[Records from a dataset]
=== Begin Enclosure ===

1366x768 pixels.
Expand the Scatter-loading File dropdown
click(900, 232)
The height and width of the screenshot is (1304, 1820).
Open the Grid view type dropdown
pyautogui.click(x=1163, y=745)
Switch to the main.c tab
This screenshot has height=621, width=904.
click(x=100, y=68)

=== End Enclosure ===

Task item:
Every entry above must be copied exactly.

Worked solution:
1366x768 pixels.
Expand the Scatter-loading File dropdown
click(900, 232)
The height and width of the screenshot is (1304, 1820).
Open the Grid view type dropdown
pyautogui.click(x=1163, y=745)
Switch to the main.c tab
This screenshot has height=621, width=904.
click(x=100, y=68)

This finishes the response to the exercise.